- [GIVEN EXERCISE] Reproduce verbatim the entries below, from the line containing "Screen dimensions: 837x471" through the end of the entries, both ends included. Omit the pictures from your reproduction.

____________

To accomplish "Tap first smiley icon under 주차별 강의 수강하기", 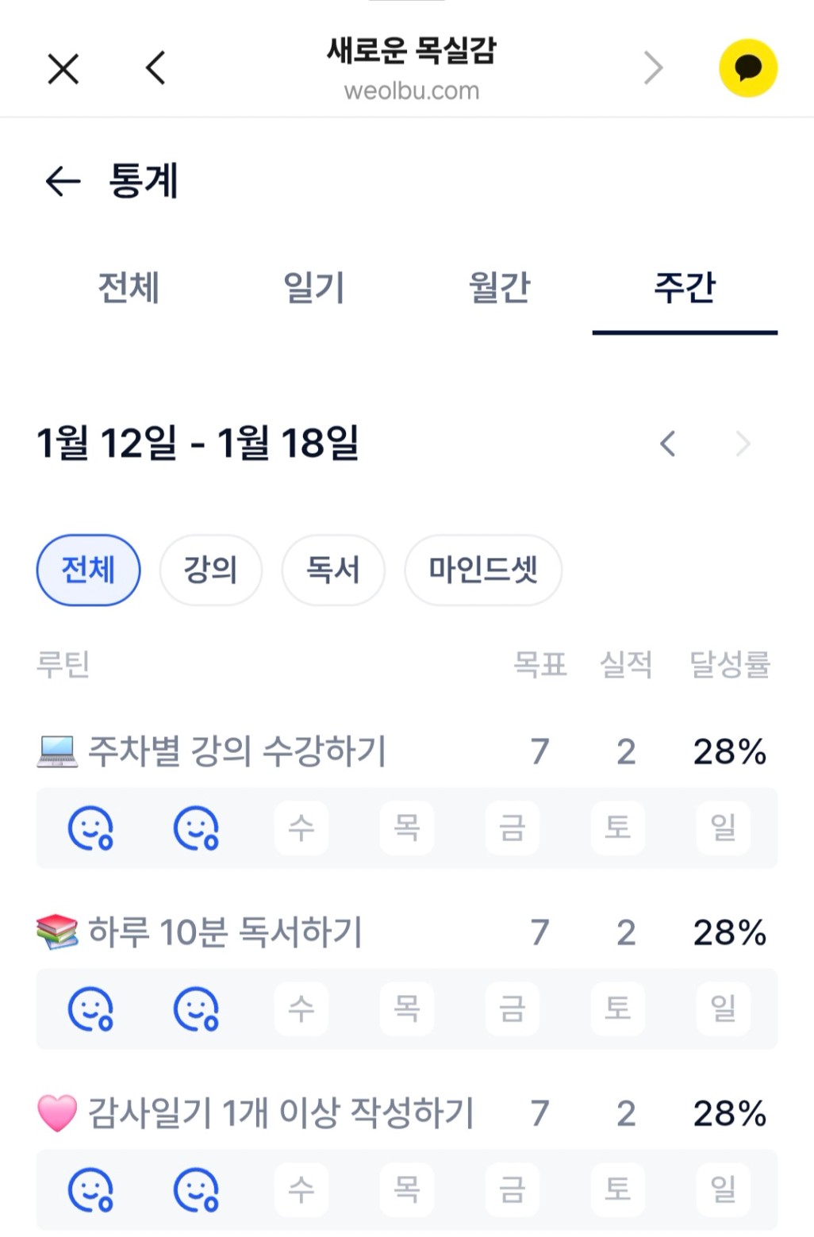I will tap(90, 828).
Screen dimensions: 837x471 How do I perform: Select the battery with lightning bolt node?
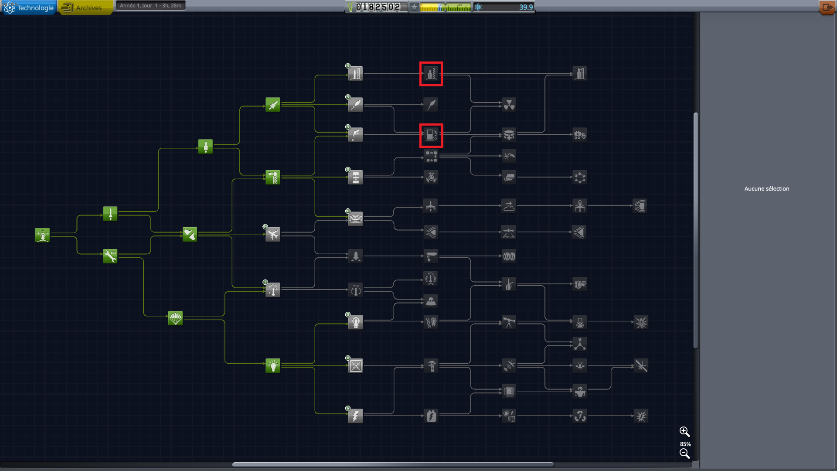431,416
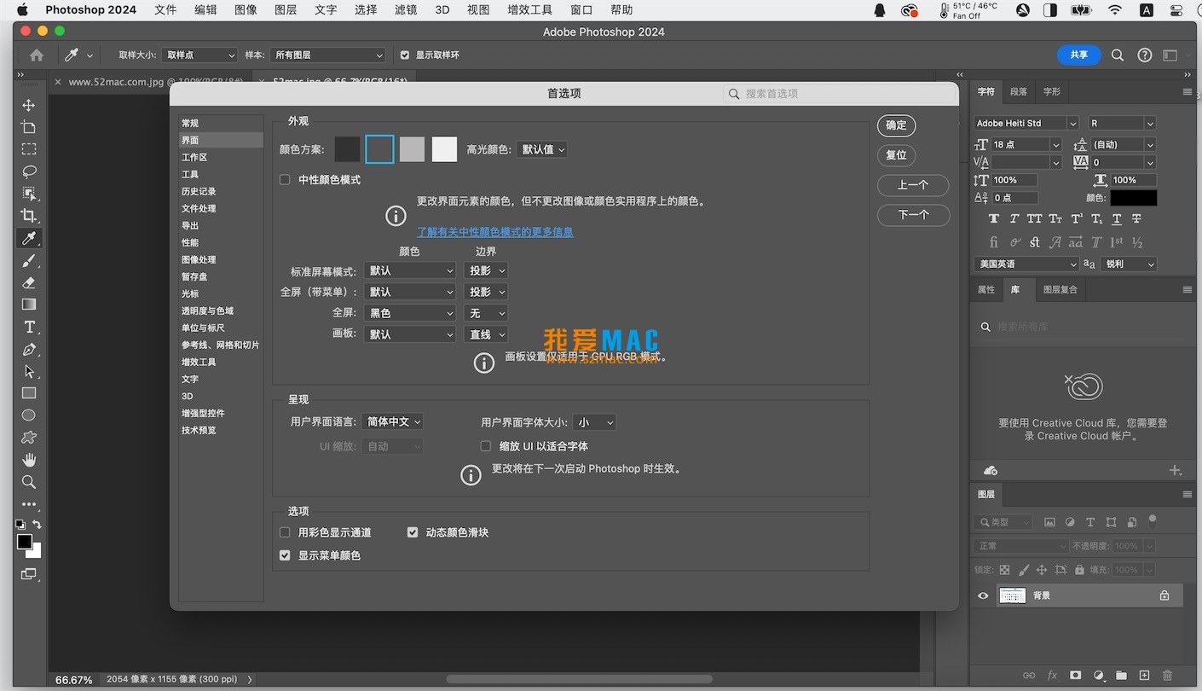
Task: Uncheck 显示菜单颜色
Action: click(285, 555)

____________

- [IN RESPONSE]
Screen dimensions: 837x471 How do I perform: Select the battery with lightning bolt node?
431,416
Task: Uncheck 显示菜单颜色
Action: click(285, 555)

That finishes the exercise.